Re: [DISCUSS] Simplifying Authorization API in Polaris

Yufei Gu Fri, 08 May 2026 09:23:42 -0700

Hi Dmitri,

+1, folding this into the broader Authorizer SPI discussion makes sense to
me.

The core question here is the same one the general SPI discussion needs to
settle: what semantics should the API expose to authorizer implementations,
and how explicit should those semantics be in the request model. The point
I would like to carry forward is that whichever shape we choose, the
evaluation semantics should be explicit that different authorizer
implementations do not interpret the same request differently. That matters
more to me than the specific class shape.

Yufei

On Thu, 7 May 2026 16:58:56 -0400, Dmitri Bourlatchkov
[email protected] wrote:

Hi All,

I propose folding this thread into the more general Authorizer SPI
discussion.

Minutes doc:
https://docs.google.com/document/d/1C_SSaZH1i83UUGXrnVBur1fR_FHKYWZ75ISFfcb3kns/edit?tab=t.0#heading=h.wodibvbtg7qj

Last meeting :
https://lists.apache.org/thread/wjjj9dxg9zqkc7ys3kyylkvdwpp9omxv

General sync thread:
https://lists.apache.org/thread/ndl802wrkz9993kwpwpp9vx4zvcpkt88

Cheers,
Dmitri.

On Fri, Apr 24, 2026 at 7:48 PM Yufei Gu [email protected] wrote:

Thanks Dmitri, this makes sense, and I agree the current SPI can support
the view use case as you described.

My concern is less about whether the SPI can support it, and more about
whether the current modeling (binding vs two lists) makes the intended
semantics clear. In particular, with two lists (targets and secondaries),
it’s not obvious whether we are evaluating pairs, independent sets, or
something else. That ambiguity could lead to different interpretations
across authorizer implementations.

My motivation for the simpler model is to avoid over-constraining the API
to 1:1 bindings while keeping the semantics flexible and future-proof. Even
if today’s use cases look mostly 1:1, I’m hesitant to encode that
assumption into the model. Maybe the right next step is to make the
evaluation semantics explicit (independent vs pairwise), rather than
relying on the shape of the API to imply it. Curious what you think.

Yufei

On Mon, Apr 20, 2026 at 8:38 PM Dmitri Bourlatchkov [email protected]
wrote:

Thanks for your example, Madhan!

I believe your use case (while still hypothetical in Polaris) fits well
within the current AuthZ SPI, which takes a
List per authorization call [1][2]. Each of
those entries would represent one reference from the view to a table.

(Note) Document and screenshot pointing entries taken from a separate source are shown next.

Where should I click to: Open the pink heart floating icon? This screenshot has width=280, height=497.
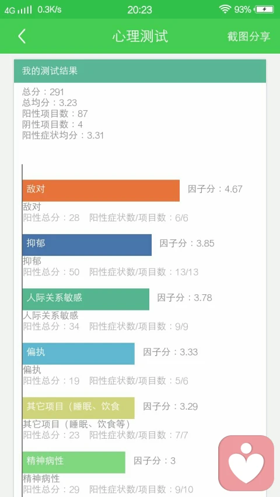pos(246,463)
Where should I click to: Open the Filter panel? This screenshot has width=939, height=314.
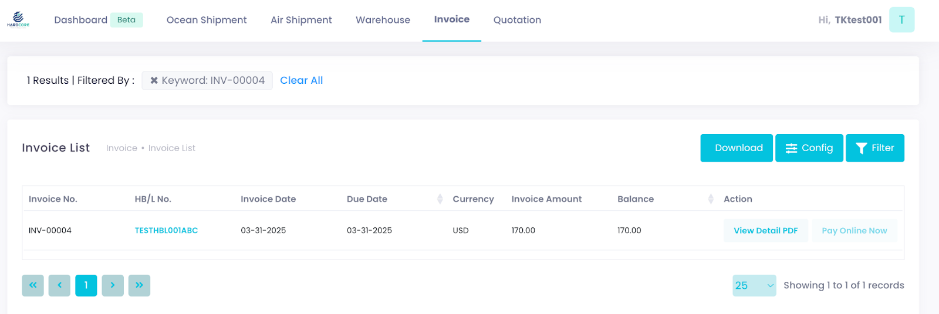point(874,148)
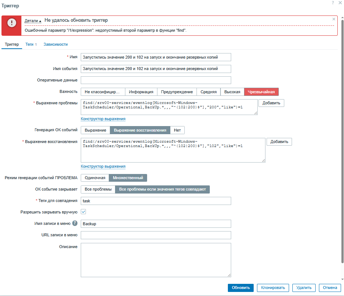Set OK event generation to Нет
Viewport: 344px width, 296px height.
click(x=177, y=130)
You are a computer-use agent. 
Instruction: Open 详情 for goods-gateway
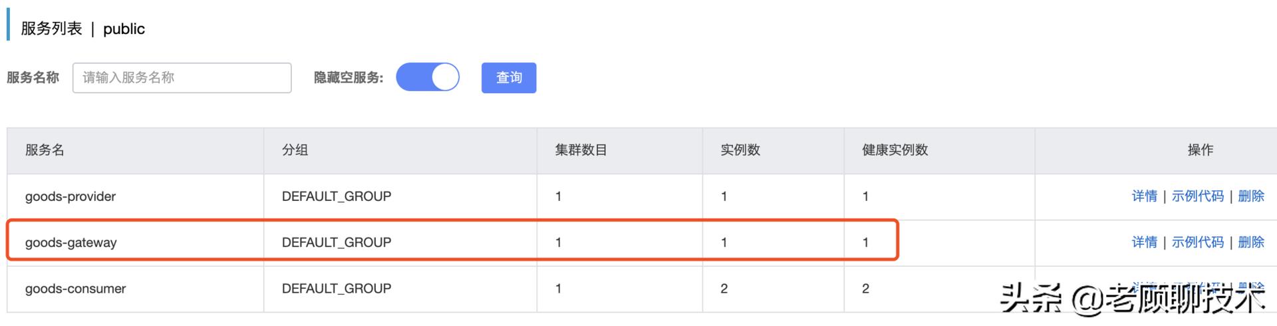(1144, 242)
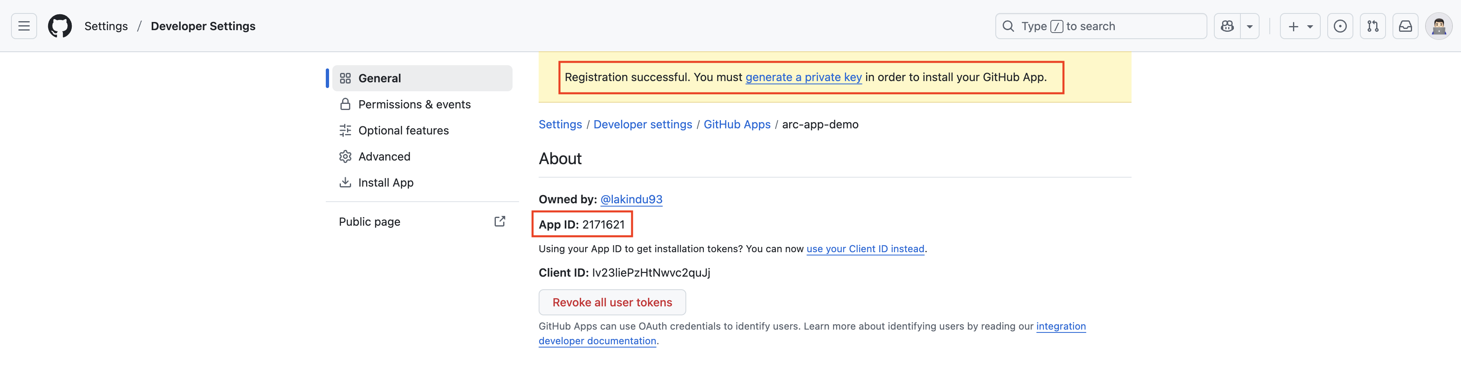Click GitHub Apps in the breadcrumb
Screen dimensions: 1461x374
737,124
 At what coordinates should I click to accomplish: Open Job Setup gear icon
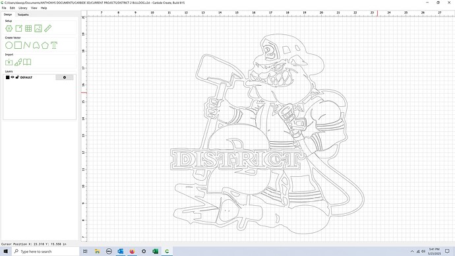coord(9,28)
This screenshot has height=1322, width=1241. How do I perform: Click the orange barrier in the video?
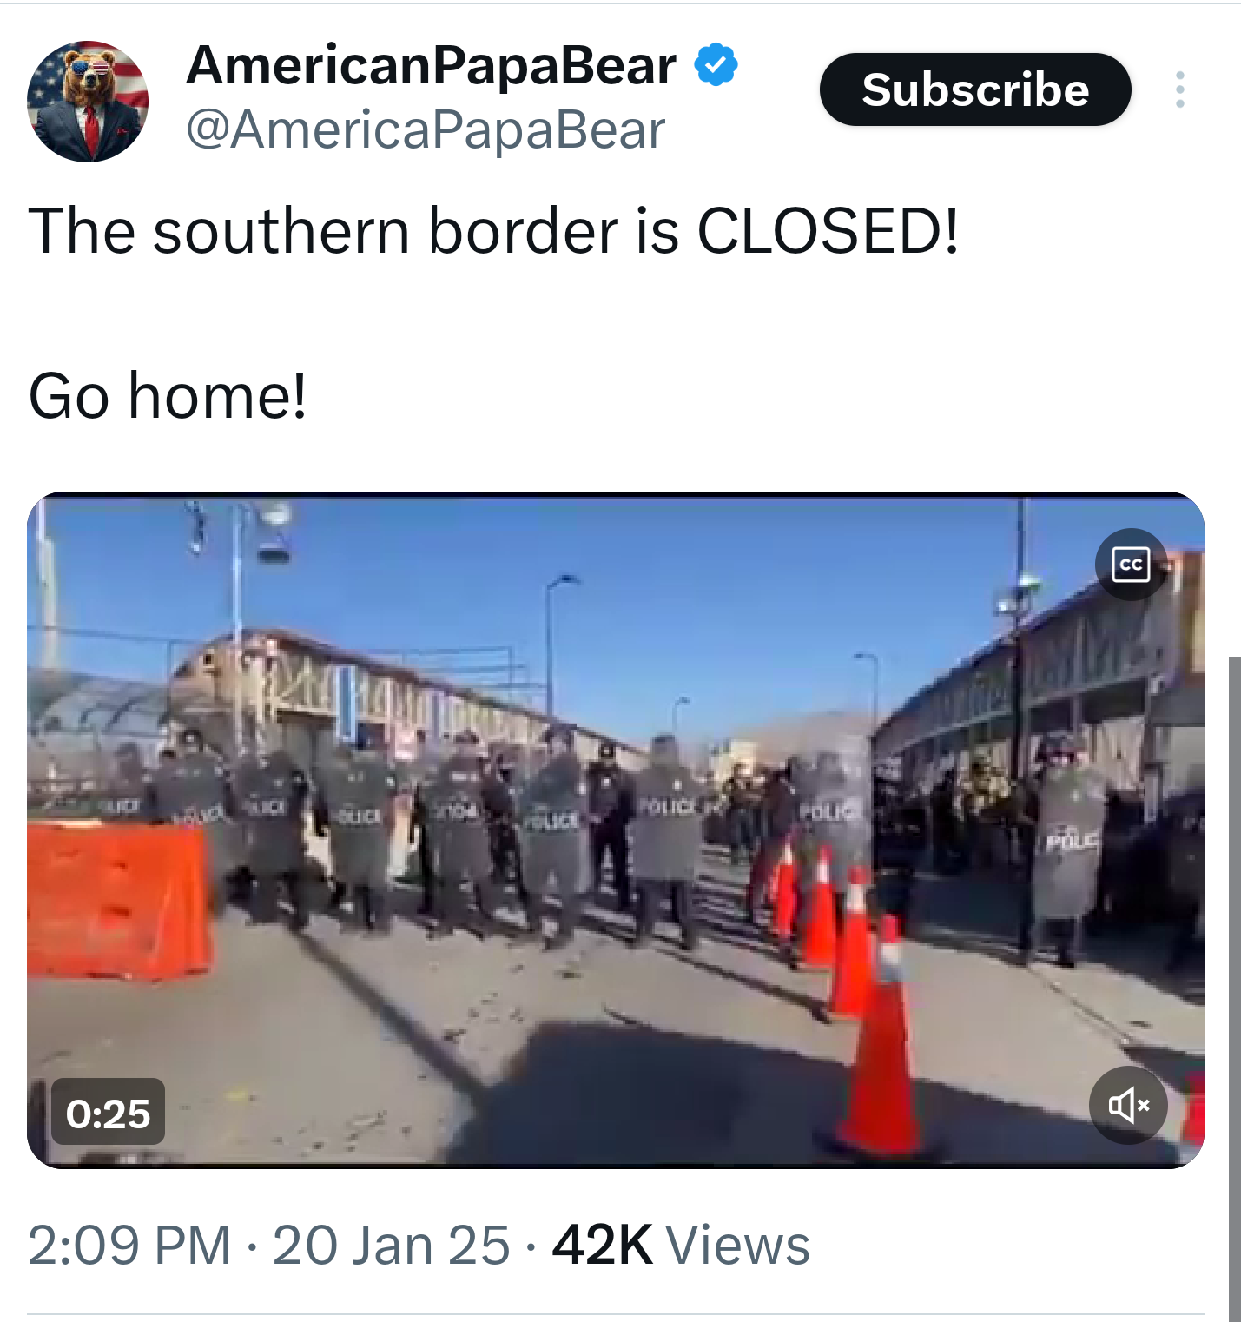pos(117,901)
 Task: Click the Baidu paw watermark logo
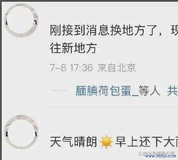click(140, 154)
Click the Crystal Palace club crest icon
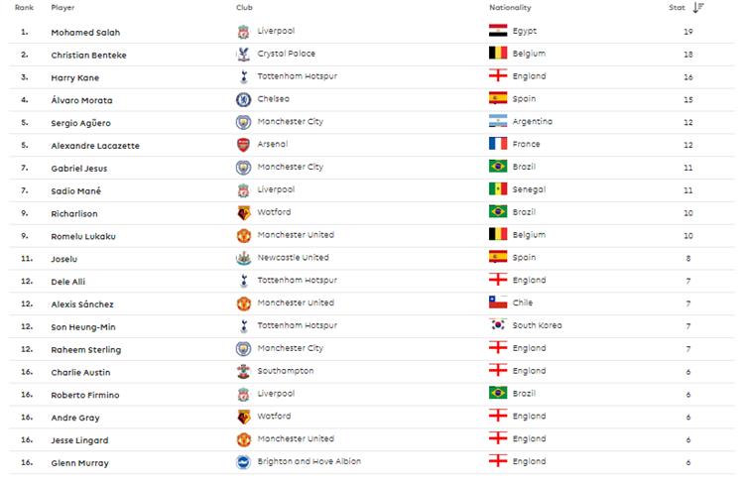 coord(243,56)
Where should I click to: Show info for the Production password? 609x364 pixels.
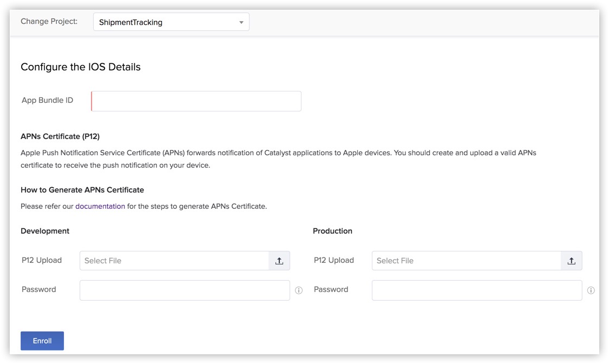coord(591,290)
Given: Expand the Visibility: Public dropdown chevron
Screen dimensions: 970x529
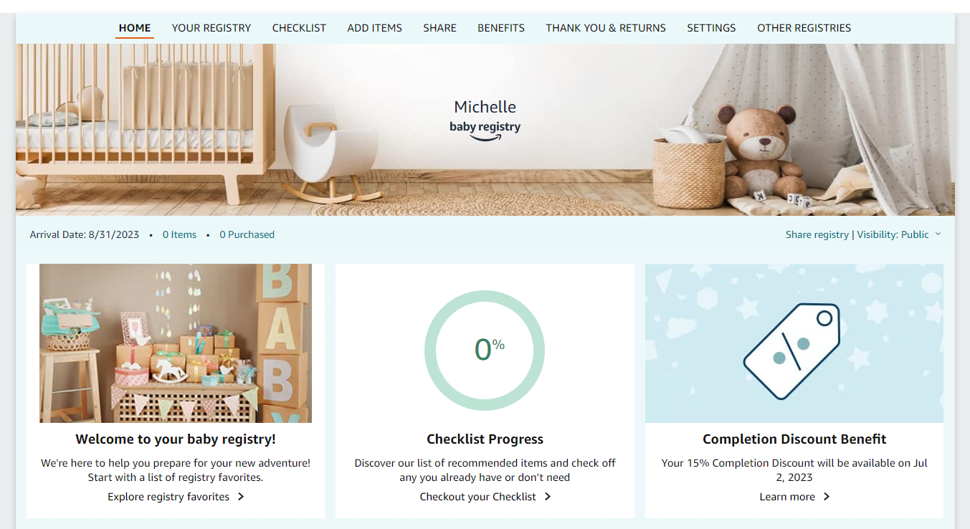Looking at the screenshot, I should click(938, 234).
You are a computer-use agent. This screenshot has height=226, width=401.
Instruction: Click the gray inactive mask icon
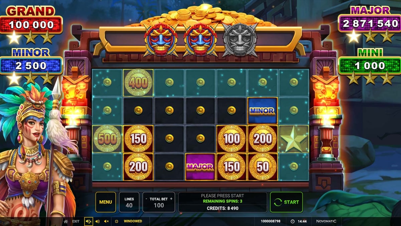point(240,40)
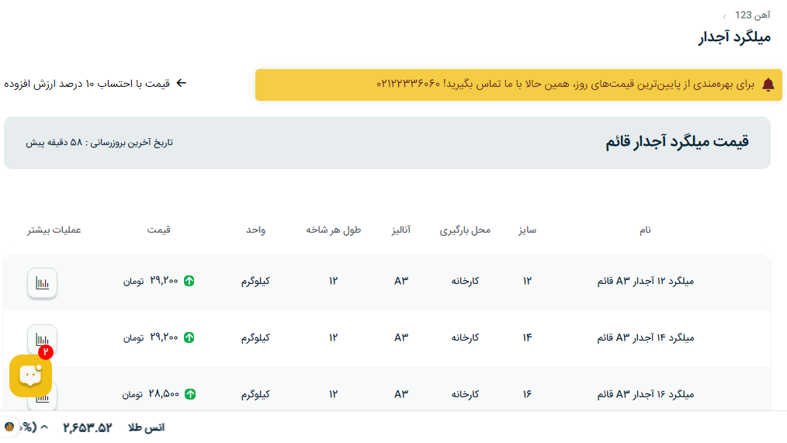The width and height of the screenshot is (787, 443).
Task: Click green up arrow beside first ۲۹,۲۰۰ price
Action: [x=189, y=281]
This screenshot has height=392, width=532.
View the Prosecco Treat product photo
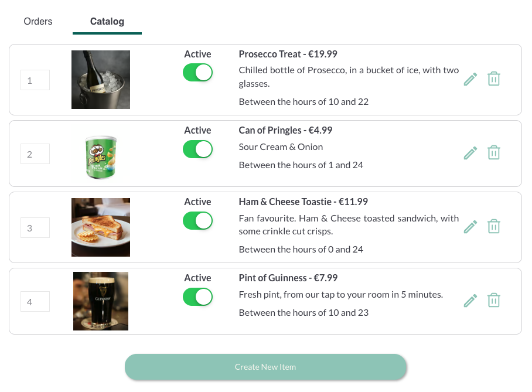100,79
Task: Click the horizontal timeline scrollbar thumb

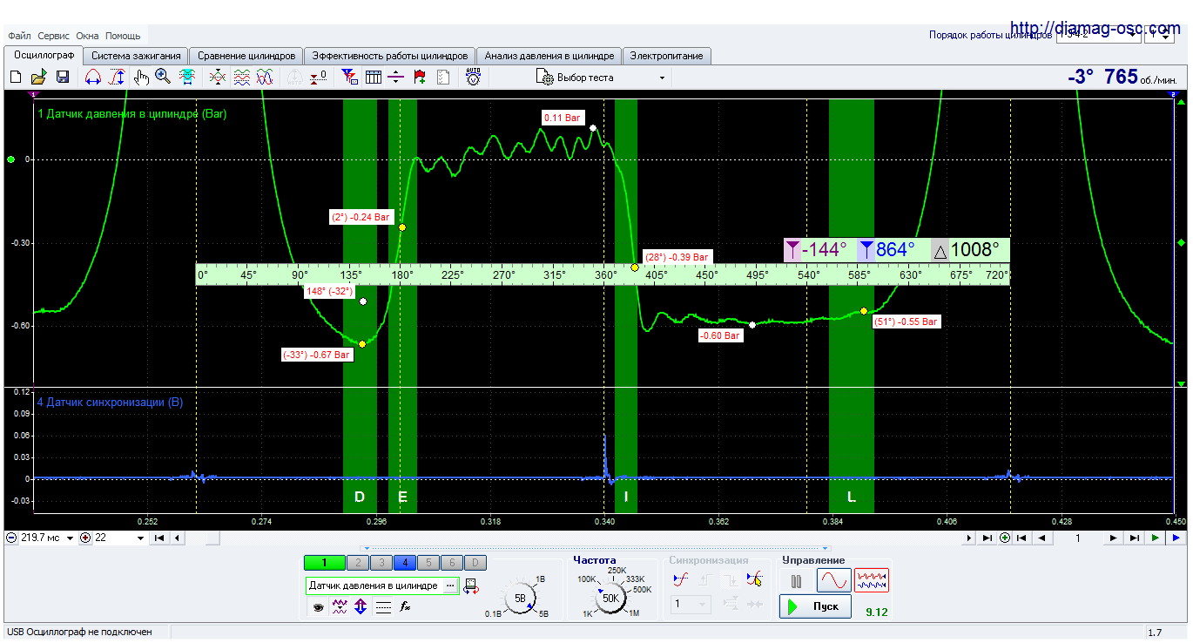Action: [x=212, y=538]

I do not see an immediate need for additional SPI changes to support this
use case.

[1]

https://github.com/apache/polaris/blob/0272f42fb3a5f6a542d9317c6c06c3b5e0dc8195/polaris-core/src/main/java/org/apache/polaris/core/auth/AuthorizationRequest.java#L58

[2]

https://github.com/apache/polaris/blob/26dcf0b401bc6ee5eb6971bd4ef9edb0cfd2675b/polaris-core/src/main/java/org/apache/polaris/core/auth/PolarisAuthorizer.java#L51

Cheers,
Dmitri.

On Mon, Apr 20, 2026 at 4:11 PM Madhan Neethiraj [email protected]
wrote:

Hi Dimitri,

mainly because there are no realistic use cases
Authorization to create a view from multiple tables would be a use case
for a single target (the view being created) with multiple secondaries
(tables from which the view is created), right?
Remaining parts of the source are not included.